Baled switch grass moves through a RotoChopper

In Delmarva, a typical poultry house averages 400 to 600 feet in length and 40 to 65 feet in width.

On the study farm, four houses will contain switch grass bedding cut into one inch lengths. The remaining four houses will use the standard pine shavings. As a control, all birds will be brothers and sisters from the same family. Other than the bedding material, the birds will be raised in an identical environment.

“One of the things I look for is how uniform the grind is,” Brown said.  As chickens move across the bedding floor their feet and beaks work the bedding material. With all litter materials, longer pieces tend to gravitate to the top and cause an undesirable crusting of the bedding’s top layer, Brown said.

Even sized cuts are preferred, Brown continued. “With tub grinders and other type of grinder instruments, we get a lot more of the rogue or longer pieces.”

Man holding cut straw

Brown examines freshly cut one inch pieces of switch grass

Brown dug his hands into the new pile of processed switch grass and seemed pleased as he looked closer at a handful of the one inch pieces. Uniformity was achieved by utilizing a RotoChopper, an impressive piece of agriculture equipment transported by fifth-wheel tractor and operated by Don Groff, of E.E. Shenk & Sons, Elizabeth, Pa.  The machine contains different sized screens to make precision cuts. The RotoChoper also splits the reed lengthwise, improving the absorption qualities of the grass.

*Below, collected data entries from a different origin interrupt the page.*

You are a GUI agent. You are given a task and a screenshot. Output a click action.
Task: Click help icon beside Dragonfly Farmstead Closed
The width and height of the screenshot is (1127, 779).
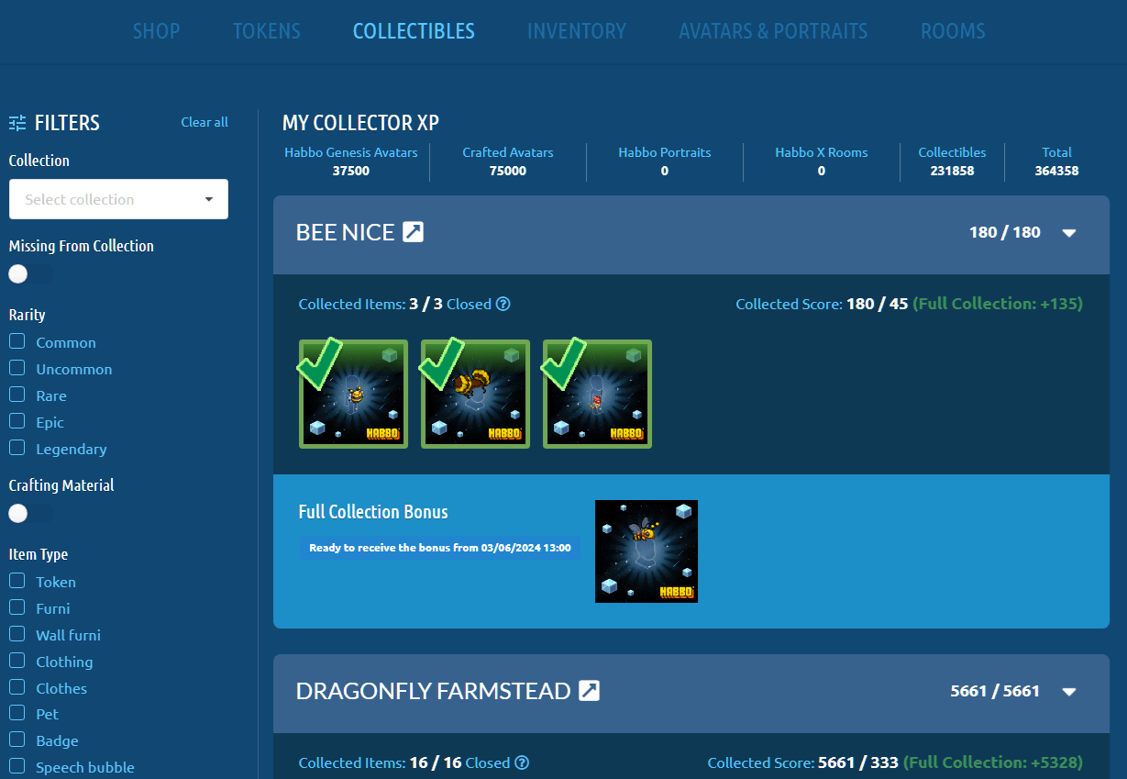(522, 763)
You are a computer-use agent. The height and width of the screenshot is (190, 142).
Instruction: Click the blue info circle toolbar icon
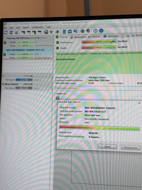point(101,31)
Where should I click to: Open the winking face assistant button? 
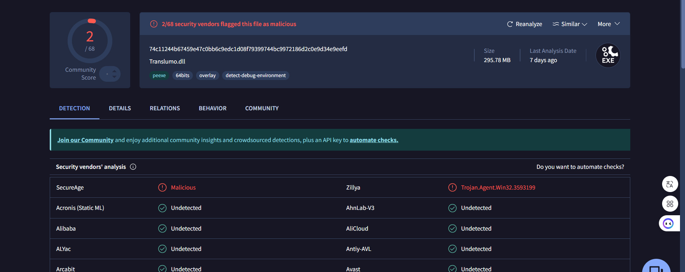pos(668,223)
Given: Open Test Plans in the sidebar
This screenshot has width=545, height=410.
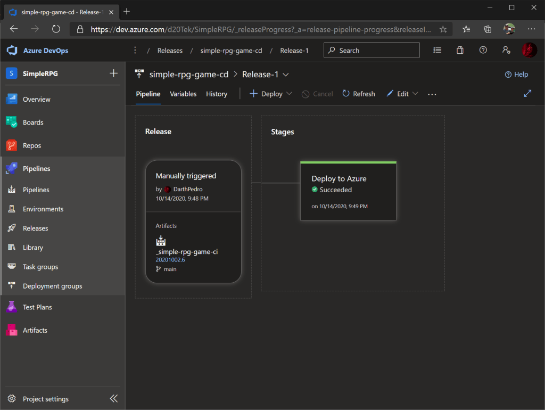Looking at the screenshot, I should 37,307.
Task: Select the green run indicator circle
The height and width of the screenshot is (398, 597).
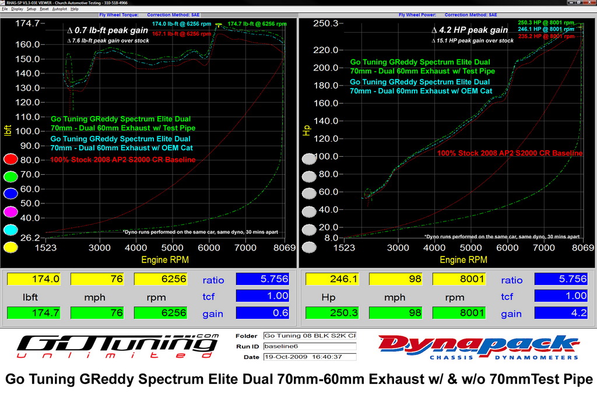Action: (10, 176)
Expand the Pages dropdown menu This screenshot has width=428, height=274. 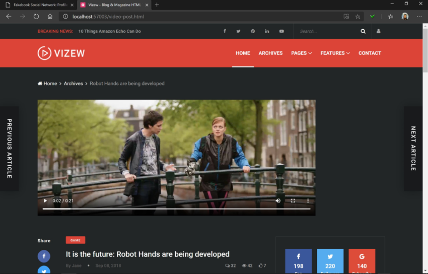coord(301,53)
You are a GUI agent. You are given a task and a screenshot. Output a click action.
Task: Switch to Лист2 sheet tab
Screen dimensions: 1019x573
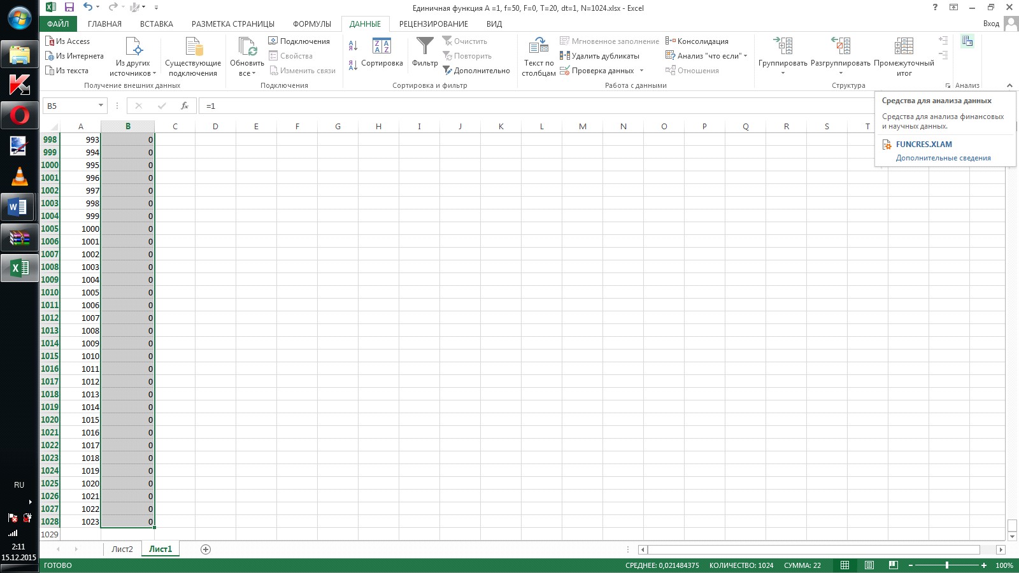click(122, 549)
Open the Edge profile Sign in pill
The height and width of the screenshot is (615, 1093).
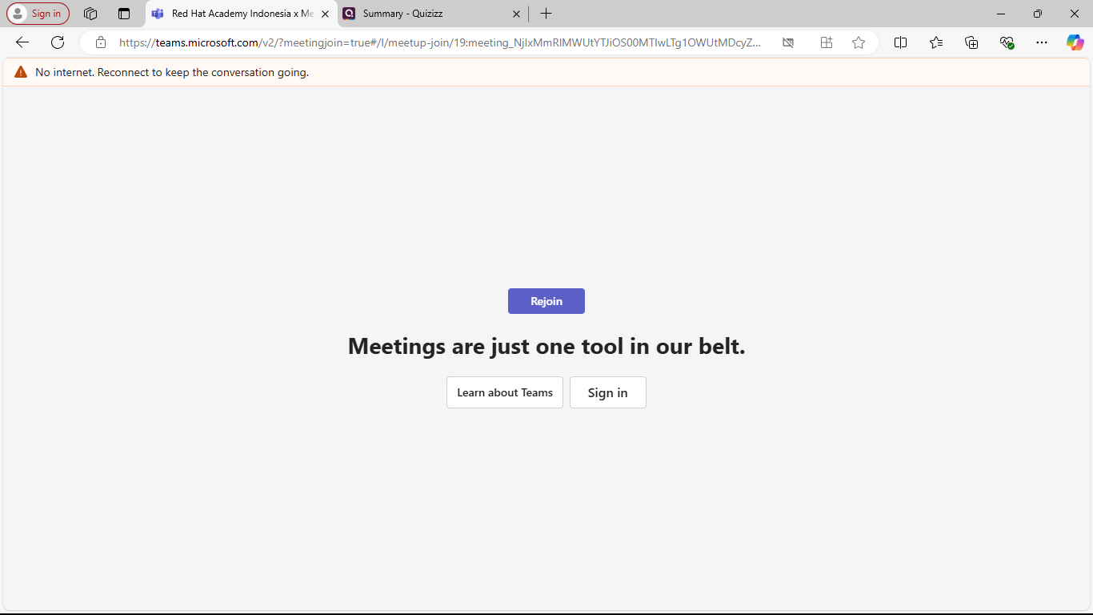[38, 14]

Farm machinery transports switch grass inside a Delmarva poultry house

Farm machinery transports switch grass inside a Delmarva poultry house

Working in concert with a Bobcat operator, each bale weighing 550 pounds, is hoisted upon the RotoChopper’s conveyor and is pulled through the cutting screens. As the switch grass falls from the belt, machine operators waiting at the entry of the poultry house quickly scoop and transport the material throughout the house floor. The entire process takes about an hour and a half per house to complete.

Brown and his partners will take one year to monitor to the quality of the bedding system. “We are obviously evaluating the economics also. We are in need of a sustainable, renewable and reliable bedding source.” Brown said. “Many traditional sources of bedding are no longer available.”

If switch grass shows promise, the next step will be to encourage farmers to grow it.  Organizations like the Nature Conservancy and Chester River Association will offer incentives for farmers, Brown explained.  “Because switch grass thrives in marginal soils, it may be an attractive crop for farmers to consider.”

The process was also filmed by Maryland Public Television for a second segment on their series about Maryland agriculture. A fall air date is planned.